As an aside, the awesome nurses and NPs I've met in my journey through IF have me taking night classes in order to apply to nursing school in a couple of years. It's a drastic change-of-career, but one in which I feel that I would be so much more satisfied. Of course I ultimately would like to be a nurse at a fertility clinic or OBGYN. Who would be better at it than one of us? :)
Such sad stories... I'm so sorry for your losses, and I'm so hopeful for your future!
I am so sorry that you had to go through that, this journey is so hard. You wrote about it beautifully, thank you. ((hugs))
I found that whole post so moving - I am weeping and yet inspired. Our experience are similar in so many ways. I am so sorry for your losses. I wish you all the luck in the whole world to you. You are a great mom.
I could read the pain. I could read the loss. I CAN see the HOPE for the future!!! Truly amazing and inspiring.
I hope with all of my being that THIS is the one/or two/or maybe even three babies on the way for you!!!

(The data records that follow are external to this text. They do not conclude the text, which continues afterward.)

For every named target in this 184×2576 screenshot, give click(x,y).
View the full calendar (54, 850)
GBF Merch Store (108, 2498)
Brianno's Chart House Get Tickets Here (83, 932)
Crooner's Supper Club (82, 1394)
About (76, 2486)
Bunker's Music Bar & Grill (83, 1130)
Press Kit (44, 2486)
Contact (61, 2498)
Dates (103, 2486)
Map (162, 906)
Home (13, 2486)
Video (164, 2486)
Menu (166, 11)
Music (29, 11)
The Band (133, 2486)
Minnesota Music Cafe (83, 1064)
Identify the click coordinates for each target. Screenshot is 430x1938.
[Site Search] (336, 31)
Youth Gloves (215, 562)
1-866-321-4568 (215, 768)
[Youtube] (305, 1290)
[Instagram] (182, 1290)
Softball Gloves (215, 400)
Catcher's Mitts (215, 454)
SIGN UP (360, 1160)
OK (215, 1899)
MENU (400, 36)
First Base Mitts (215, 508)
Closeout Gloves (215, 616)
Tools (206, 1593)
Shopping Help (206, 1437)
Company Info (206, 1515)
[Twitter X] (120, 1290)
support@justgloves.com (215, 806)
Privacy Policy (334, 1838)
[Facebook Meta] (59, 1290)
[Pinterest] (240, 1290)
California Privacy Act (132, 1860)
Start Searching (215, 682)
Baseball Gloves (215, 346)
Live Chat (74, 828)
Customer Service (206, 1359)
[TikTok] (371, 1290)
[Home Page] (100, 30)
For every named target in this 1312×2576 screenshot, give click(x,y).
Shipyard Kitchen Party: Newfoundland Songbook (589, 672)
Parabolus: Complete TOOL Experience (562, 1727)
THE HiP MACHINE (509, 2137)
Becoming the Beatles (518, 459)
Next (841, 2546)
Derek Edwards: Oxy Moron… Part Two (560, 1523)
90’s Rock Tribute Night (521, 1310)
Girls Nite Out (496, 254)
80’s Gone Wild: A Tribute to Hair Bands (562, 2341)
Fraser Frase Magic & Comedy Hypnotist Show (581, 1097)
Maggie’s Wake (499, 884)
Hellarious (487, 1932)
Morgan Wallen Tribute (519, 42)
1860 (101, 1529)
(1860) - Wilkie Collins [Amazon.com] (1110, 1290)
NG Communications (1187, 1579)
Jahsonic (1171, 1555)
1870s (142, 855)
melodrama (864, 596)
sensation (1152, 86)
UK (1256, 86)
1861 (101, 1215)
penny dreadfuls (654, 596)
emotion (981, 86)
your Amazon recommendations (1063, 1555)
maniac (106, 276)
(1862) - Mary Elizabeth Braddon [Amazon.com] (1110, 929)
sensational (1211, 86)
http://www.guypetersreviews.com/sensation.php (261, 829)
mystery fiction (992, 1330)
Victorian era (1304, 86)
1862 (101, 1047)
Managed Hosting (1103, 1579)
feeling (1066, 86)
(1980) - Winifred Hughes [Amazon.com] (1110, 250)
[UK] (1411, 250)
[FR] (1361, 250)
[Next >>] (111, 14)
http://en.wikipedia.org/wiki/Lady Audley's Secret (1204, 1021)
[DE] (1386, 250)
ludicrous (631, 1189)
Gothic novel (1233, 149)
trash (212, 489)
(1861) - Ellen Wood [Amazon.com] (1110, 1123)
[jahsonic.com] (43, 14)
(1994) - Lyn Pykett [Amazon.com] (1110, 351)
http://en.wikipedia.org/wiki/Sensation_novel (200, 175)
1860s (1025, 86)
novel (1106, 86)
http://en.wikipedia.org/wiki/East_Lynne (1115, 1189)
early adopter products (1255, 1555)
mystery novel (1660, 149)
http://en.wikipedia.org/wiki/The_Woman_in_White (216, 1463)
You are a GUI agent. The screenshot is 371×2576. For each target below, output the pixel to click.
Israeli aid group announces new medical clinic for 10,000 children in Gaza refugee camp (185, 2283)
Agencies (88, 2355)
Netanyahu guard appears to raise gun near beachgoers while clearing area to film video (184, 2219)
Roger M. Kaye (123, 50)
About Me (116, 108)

I am so sorry for your losses. I know how you feel and my heart goes out to you. I don't think I will ever be the same after my losses. It's good to talk about it too because otherwise it can just seem like an invisible loss. Big Hugs
Thank you so much for sharing your story. It takes a lot of guts to talk about such painful experiences in such a heartfelt way. I make a lot of jokes on my blog because it's the best way I can deal with this crazy experience. But after I read your posts, I always feel a beautiful calmness about everything - particularly this one.
Your amazing positivity and outlook on this difficult chapter in our lives is very inspirational - and luckily - contagious :-) Thank you.
What a beautiful post. I am so sorry to read the details of your losses and cannot imagine what it must have been like to go through them. You have taken something positive from something so heartbreaking...not everyone can do that and I'm in awe of your ability to do so.
thank you so much for sharing your story of your two babies. You told it so well - I felt I was with you through the whole thing. I hope that next time you are able to enjoy a long and healthy pregnancy and you get to bask in the glow of being pregnant and having everyone know about it when you are ready to tell. (BIG HUGS)
Thanks for sharing...I hope it was comforting to you to write about it. Awaiting your FET....
You write about your losses in such a beautiful way. I am so sorry you had to endure these experiences. But thank you for sharing them. M/c really do have a way of bonding us (in this community) all together all the more tightly.
I respect you for making the jump to donor eggs relatively quickly (like me). I love that you have a wide view of how your family can be built.